During excavations in 1958, yet another library of tablets was uncovered. These were, however, sold on the black market and not immediately recovered. The "Claremont Ras Shamra Tablets" are now housed at the Institute for Antiquity and Christianity, School of Religion, Claremont Graduate University, Claremont, California. They were edited by Loren R. Fisher in 1971.[2]

After 1970, succeeding Claude Schaeffer were Henri de Contenson, followed by Jean Margueron, Marguerite Yon, then Yves Calvet and Bassam Jamous, who since 2005 has held the office of Director General of Antiquities and Museums.[3]
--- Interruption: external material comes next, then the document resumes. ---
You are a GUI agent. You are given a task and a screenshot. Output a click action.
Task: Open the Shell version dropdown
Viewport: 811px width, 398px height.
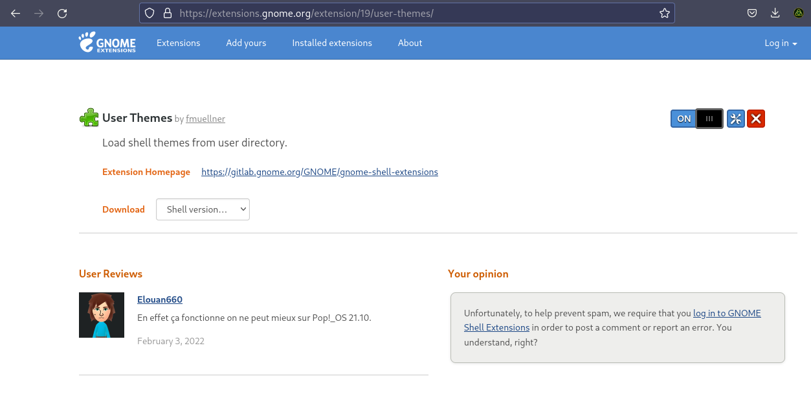(203, 209)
In 1973, an archive containing around 120 tablets was discovered during rescue excavations; in 1994 more than 300 further tablets dating to the end of the Late Bronze Age were discovered within a large ashlar masonry building.

Walls in the city of Ugarit and remains of destroyed buildings.

The most important literary document recovered from Ugarit is arguably the Baal cycle, describing the basis for the religion and cult of the Canaanite Baal. There are also among the religious texts the Hurrian songs, including a noteworthy hymn to the moon goddess Nikkal, the oldest surviving substantial musical notation in the world. Its music is a series of 2-toned intervals played upon a 9-string lyre.[4]

These tablets reveal parallels between ancient Canaanite and Israelite practices; for example, levirate marriage, giving the eldest son a larger share of the inheritance or redeeming the first-born son were practices common to the people of Ugarit.[citation needed]

References

  1. ^ Aaron Demsky, 1977. "A Proto-Canaanite Abecedary dating from the period of the Judges and its implications for the history of the Alphabet", Tel Aviv 4:47ff.
  2. ^ Loren R. Fisher, The Claremont Ras Shamra Tablets, Loyola Press, 1972, ISBN 978-88-7653-248-1
  3. ^ Henri de Contenson, Préhistoire de Ras Shamra, Ras Shamra-Ougarit VIII, 2 volumes, ERC, 1992; Marguerite Yon, The City of Ugarit at Tell Ras Shamra, Eisenbrauns, 2004, ISBN 1-57506-029-9 (Translation of La cité d'Ugarit sur le Tell de Ras Shamra 1979)
  4. ^ See Prof Anne D. Kilmer. 1984. "A Music Tablet from Sippar(?): BM 65217 + 66616". Iraq 46:69–80. This covers all 6 readable tablets up to that time.